Feargal Cochrane is the author of several academic studies of the Northern Ireland conflict and its partial resolution in the so-called peace process. His new book, described as “a love letter of sorts” (xxi), is a more personal and loosely textured work. There are personal anecdotes, like the day in 1969 when the parents of the four-year old Feargal realized he could no longer be allowed to play outside with his beloved toy gun. Local references are glossed with mentions of Blackadder and Line of Duty. At times the rhetoric becomes positively fanciful: “if you grew up in Belfast during the 1970s or 1980s you were probably either a poet yourself, or you knew one who lived on your street” (19). But behind the informal tone lies a serious point. Irritated by outside observers who present the violence of recent years as the result of “some geographically specific psychosis” (2), Cochrane sets out to show instead that the violence of the last half century can be understood as a response to deep-rooted political, economic, and cultural forces.
Cochrane's desire to substitute historical context for superficial labels is commendable. The problem is that, offering to lead the reader through the city's history, he is a less than reliable guide. The Irish Parliament did not, in 1720, decide unregistered Catholic priests should not be castrated, but instead branded on the face (55). Castration was proposed by the Irish privy council as an alternative to branding—quite probably as part of a complicated parliamentary maneuver—and neither penalty was ever enacted. Protestants of the Church of Ireland were not “in effect the landed gentry” (55). As the late A.C. Hepburn established many years ago, Anglicans in Belfast were on average less prosperous than Presbyterians, and on some measurements of economic status were closer to the city's disadvantaged Catholic population. The sacramental test prevented Presbyterians holding an office of trust or profit under the crown. It did not deny them the right to vote (57). The claim that Presbyterian religion and ecclesiastical organization predisposed its adherents to democracy, making them “innately individualistic and suspicious of group-think” (53) ignores recent studies of the rigid discipline exercised by the kirk session. Presbyterian church government, as Ian McBride has pointed out, is in fact best seen as oligarchic rather than egalitarian. The violent and explicitly anti-Catholic preaching of the Presbyterian clergyman “roaring” Hugh Hanna was anything but “what we would now refer to as a form of ‘dog whistle’ politics” (93). The opening of the Crumlin Road gaol in 1845 was indeed a response to the growth of the town's population (137). But it was also a consequence of an important landmark in Belfast's history, its replacement of Carrickfergus as the county town.

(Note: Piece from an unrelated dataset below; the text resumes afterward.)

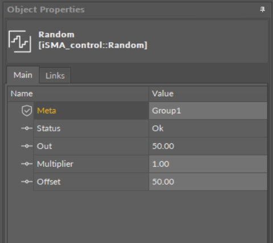Click the slot icon beside Multiplier
Viewport: 273px width, 243px height.
27,164
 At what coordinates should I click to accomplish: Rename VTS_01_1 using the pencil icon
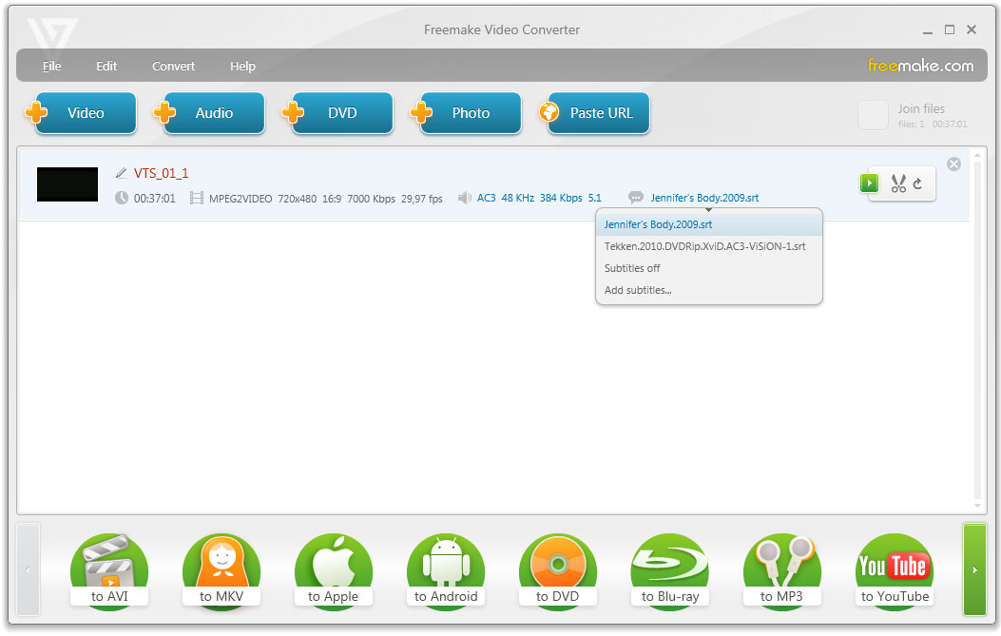click(x=122, y=173)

These are specific points. But there is also a wider lack of understanding. Cochrane insists that Belfast's culture included a consistent radical strain. Dissent from authority, he says more than once, is in the city's DNA (53, 105, 125). His chapter on “The Radicalism,” however, ends with the defeat of the United Irishmen in 1798. Thereafter, he suggests, “attention went elsewhere, notably into commerce, the linen industry and manufacturing” (78). This wholly ignores a large body of recent writing. Jonathan Wright's The Natural Leaders and their World (2012) documents the continued involvement of Belfast Presbyterians in a succession of radical agitations in the first four decades of the nineteenth century. Gerald Hall's Ulster Liberalism (2011), as well as earlier work by Frank Wright and Brian Walker, examines the central role in Ulster politics up to the 1880s of a Liberal party, drawing on the votes of both Catholics and Presbyterians. The Labour movement also gets short shrift. There is a brief discussion of the minority of Protestant socialists, the so-called rotten Prods, who were the target, alongside Catholics, of violent workplace expulsions during 1920–21. But there is nothing on the brief but impressive showing of the Independent Labour Party, and its champion William Walker, or on the parallel working-class revolt within Orangeism, in the years before World War I. Nor is there any discussion of what for a time looked like the promising rebirth of Labour politics in the 1960s. Cochrane seeks to rescue Belfast from the reductive labels imposed by supercilious outsiders. But his own account is a simplistic narrative in which, apart from a few years in the late eighteenth century, the binary conflict of Catholic and Protestant, nationalist and unionist, provides the sole theme across four centuries of history.
Cochrane is more at home with the events of the past half century. A discussion of “the Troubles,” focused on “a small number of iconic moments” (269), adds little to the mass of analysis already in print. A more useful chapter examines the transformation of Belfast's traumatic recent history into a marketable commodity. “Dark tourism” (180) has contributed substantially to the city's economy. But it has also brought the spectacle of walking tours guided by ex-prisoners, where the perpetrators of often sickening violence have a platform to construct their self-justificatory narratives, and inner-city coach trips where some of the city's most deprived inhabitants become exhibits to be photographed by affluent outsiders.